The two-step RT-PCR was performed, which allows for the ability to convert all the messages in an RNA sample into cDNA and allows for archiving of samples to analyze several genes. The oligonucleotide PCR primers targeting human COX-1 and COX-2, IL-6, and β-actin were synthesized and listed in Table 1. The total RNA extraction, 1st strand cDNA synthesis, PCR, and PCR product analysis were performed as previously described52.
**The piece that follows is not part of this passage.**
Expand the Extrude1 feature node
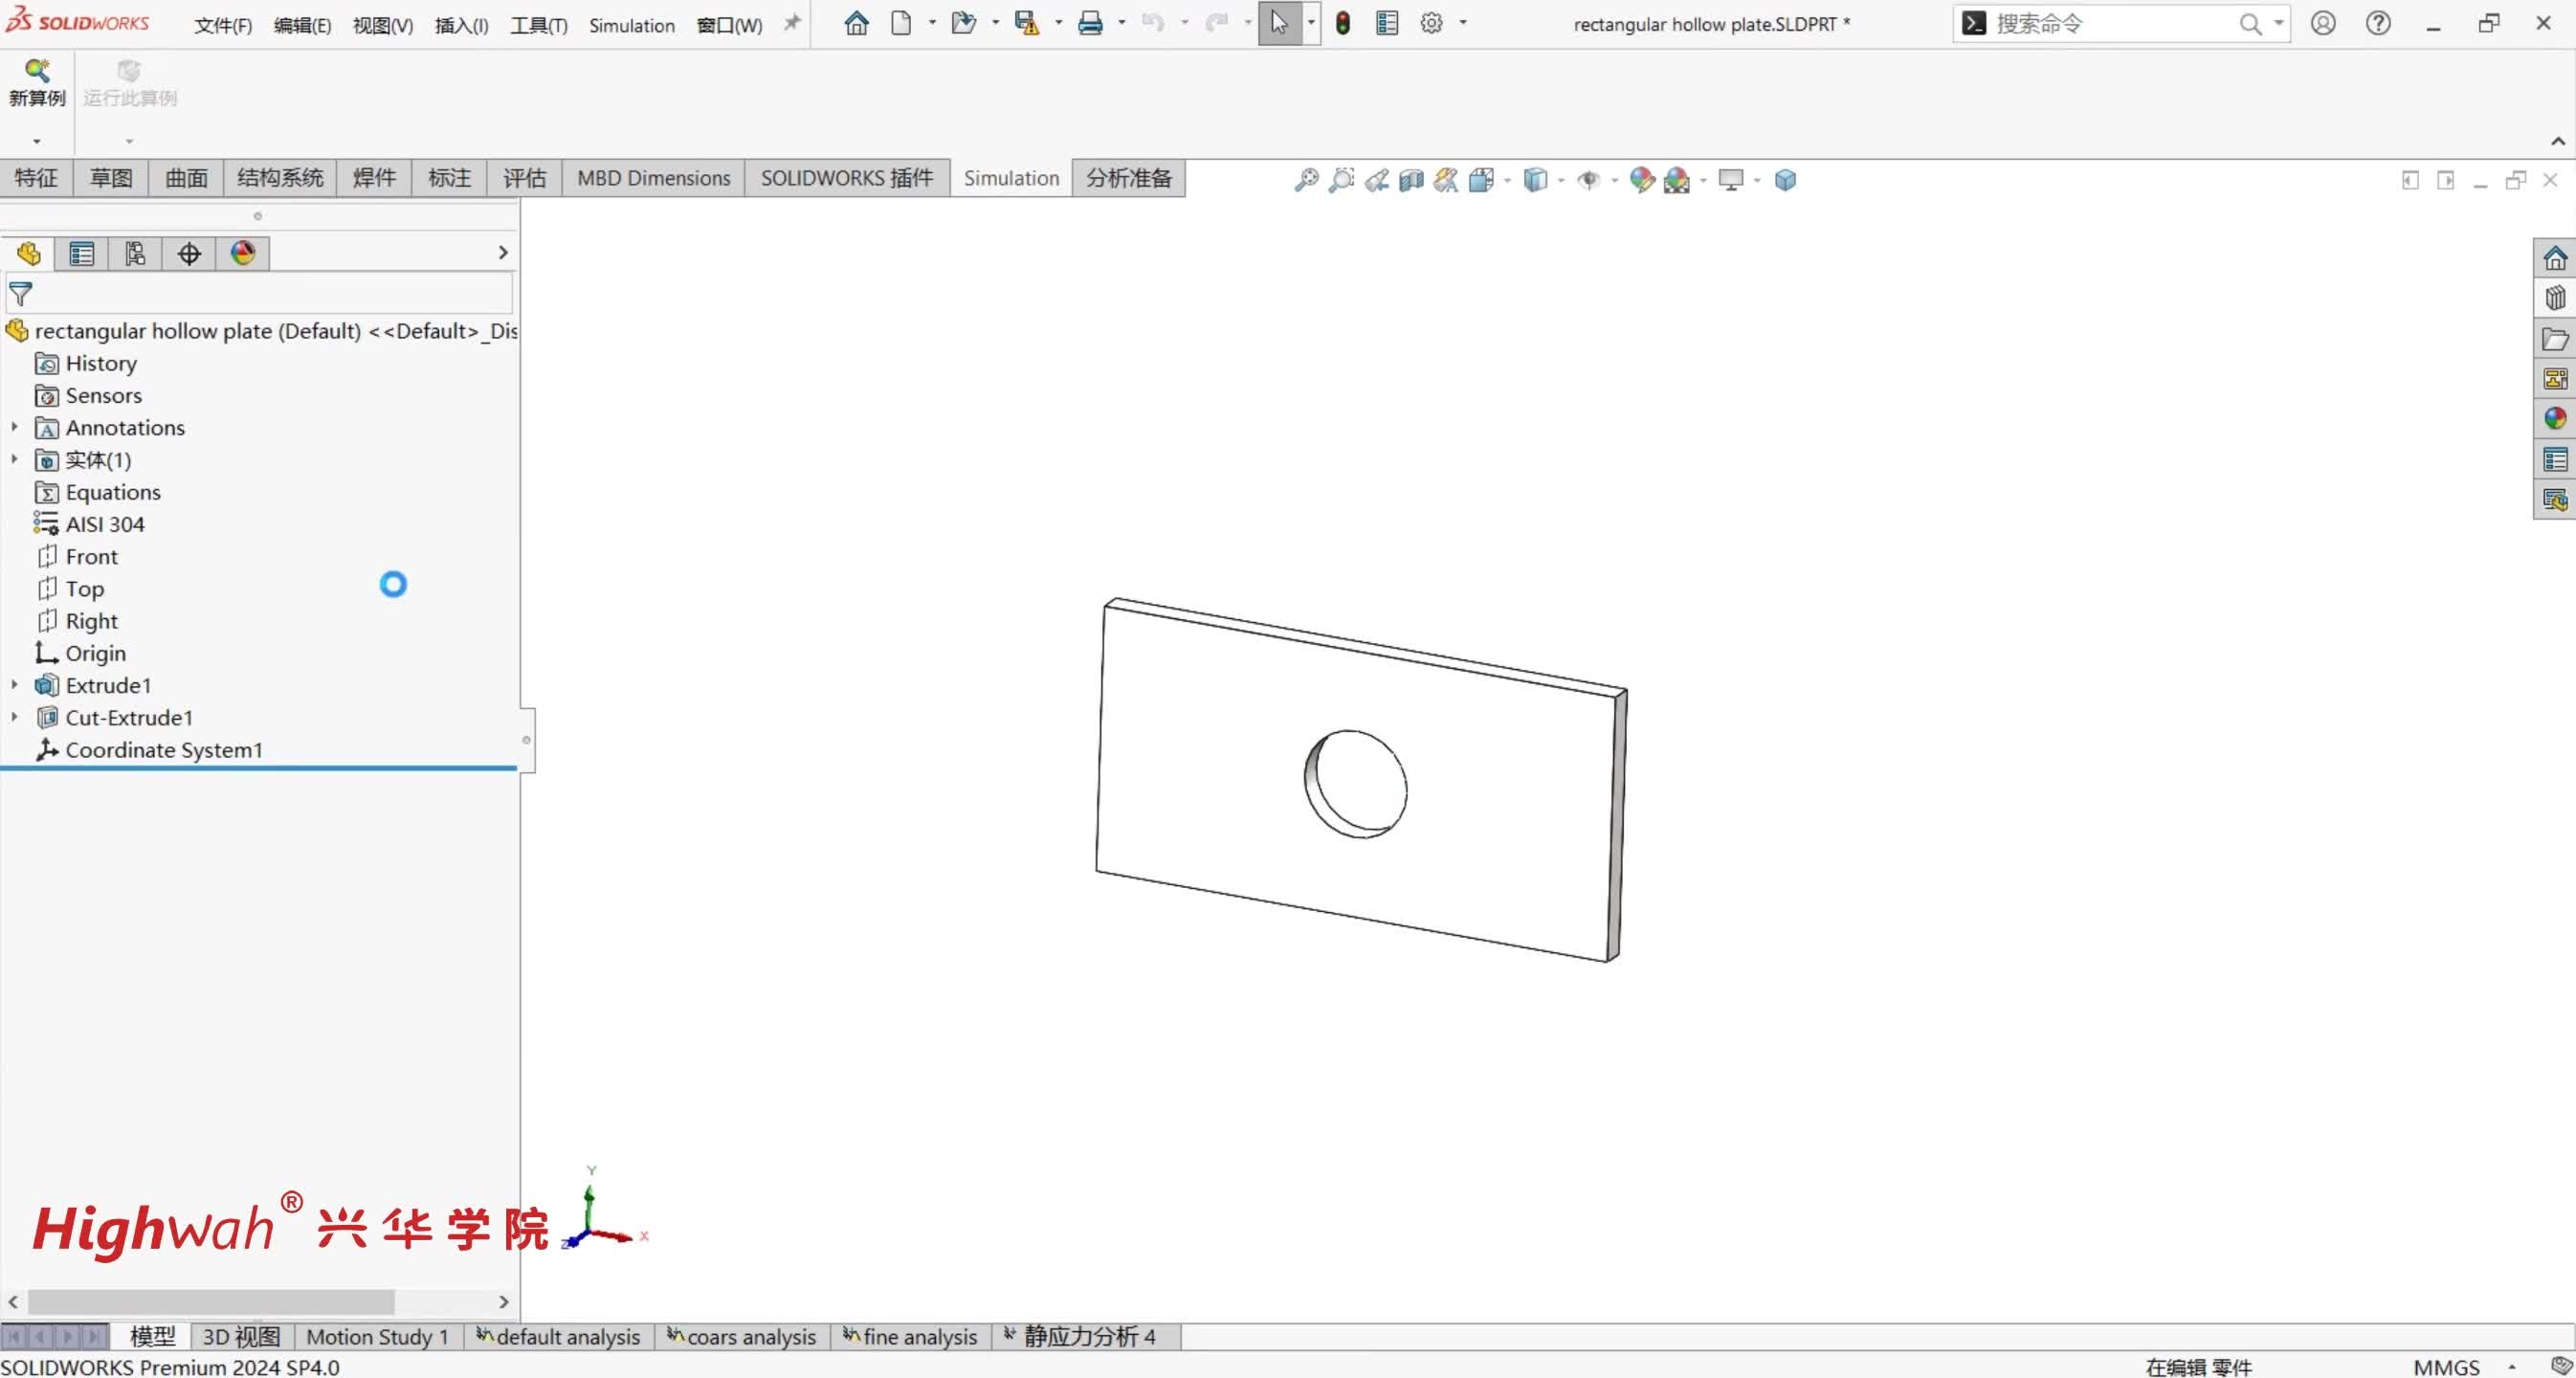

Table 1 Primers for RT-PCR.

Cell lysate preparation and Western blot analysis

Cell lysates were prepared as previously described53. Total proteins were separated by electrophoresis through SDS–polyacrylamide gels, electroblotted onto PVDF membranes, and then probed using a primary antibody (Ab). The immunoblots were developed using Immobilon Western Chemiluminescent HRP Substrate (EMD Millipore Corporation, Billerica, MA, USA). The membranes were stripped with stripping buffer (62.5 mM Tris–HCl, pH 6.7, 2% SDS, and 100 mM β-mercaptoethanol), washed and reprobed with Abs to examine the levels of α-tubulin or the corresponding total proteins, and then developed.
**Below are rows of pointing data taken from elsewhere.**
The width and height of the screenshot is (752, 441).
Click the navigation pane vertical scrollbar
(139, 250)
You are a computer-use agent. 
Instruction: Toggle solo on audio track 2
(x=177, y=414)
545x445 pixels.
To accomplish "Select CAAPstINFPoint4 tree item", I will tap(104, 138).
Immunohistochemical analysis of COX-2 expression in nasal tissues

The COX-2 expression in nasal mucosa tissues of control and NP tissues of CRSwNP was determined through immunohistochemistry (IHC). Briefly, tissue sections were deparaffinized, and the slides were hydrated in graded ethanol before use. The sections were subsequently washed in Tris-buffered saline (TBS, 10 mM Tris–HCl, 150 mM NaCl, pH 7.4) containing 1% CaCl2, immersed in sodium citrate buffer (pH 6.0), and heated in a water bath for 20 min. The slides were incubated at 4 °C overnight with the primary Ab specific for COX-2 (Abcam, Cambridge, MA, USA) after blocking with a buffer containing 10% FBS. The slides were then washed with TBS, incubated with Super Enhancer and Poly-HRP, and then developed with one-step 3-amino-9-ethyl carbazole (AEC) using the Super Sensitive Polymer-HRP IHC Detection System (Biogenex Laboratories, Inc., Fremont, CA, USA) for 5–30 min. Sections were counterstained in hematoxylin for 20–40 s, washed with tap water, and mounted with 100% glycerol.
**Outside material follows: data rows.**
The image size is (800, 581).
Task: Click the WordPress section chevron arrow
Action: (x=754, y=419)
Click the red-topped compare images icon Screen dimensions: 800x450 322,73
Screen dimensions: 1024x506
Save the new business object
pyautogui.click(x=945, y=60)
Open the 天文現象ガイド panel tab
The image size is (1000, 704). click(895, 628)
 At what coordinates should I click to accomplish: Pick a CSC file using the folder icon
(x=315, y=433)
ELISA measurement of PGs and IL-6 secretion in culture medium

The PGE2 and TXB2 production in the cell culture medium was determined by the PGE2 and TXB2 EIA kits, respectively (Cayman Chemical Company, Ann Arbor, MI) according to the manufacturer’s protocol. Briefly, the culture media were collected and centrifuged and PGE2 and TXB2 secretion were measured by the acetylcholine esterase competitive enzyme immunoassay. The product of this enzymatic reaction was yellowish in color and absorbs strongly at 412 nm. The intensity of this color is proportional to the amount of PGE2 and TXB2 tracer bound to the well, which is inversely proportional to the amount of free PGE2 and TXB2 present in the well during the incubation. Meanwhile, the expression level of IL-6 in the culture medium was determined by the human IL-6 DuoSet ELISA development kit (R&D Systems, Inc., MN, USA). After treatment, the culture media were collected, centrifuged to remove cell debris, and the IL-6 expression was measured at 450 nm with a reference wavelength of 570 nm for correction. The absolute concentrations of PGE2, TXB2, and IL-6 were determined based on their respective standard curves.

SiRNA interference

SiGenome control and COX-2 siRNAs were purchased from Dharmacon RNAi Technologies (Thermo Fisher Scientific) and a similar transfection assay has been performed by our lab28. The cell cultures were transfected with control or COX-2 siRNAs (150 nM) for 72 h using the DharmaFECT transfection reagent. The cells and media were collected for further analysis.

Statistical analysis

The data are expressed as the mean ± standard error mean (SEM). A comparison of the means of two groups of data was performed by using the unpaired, two-tailed Student’s t-test, whereas Kruskal–Wallis test was performed for comparisons among three or more than three groups of data.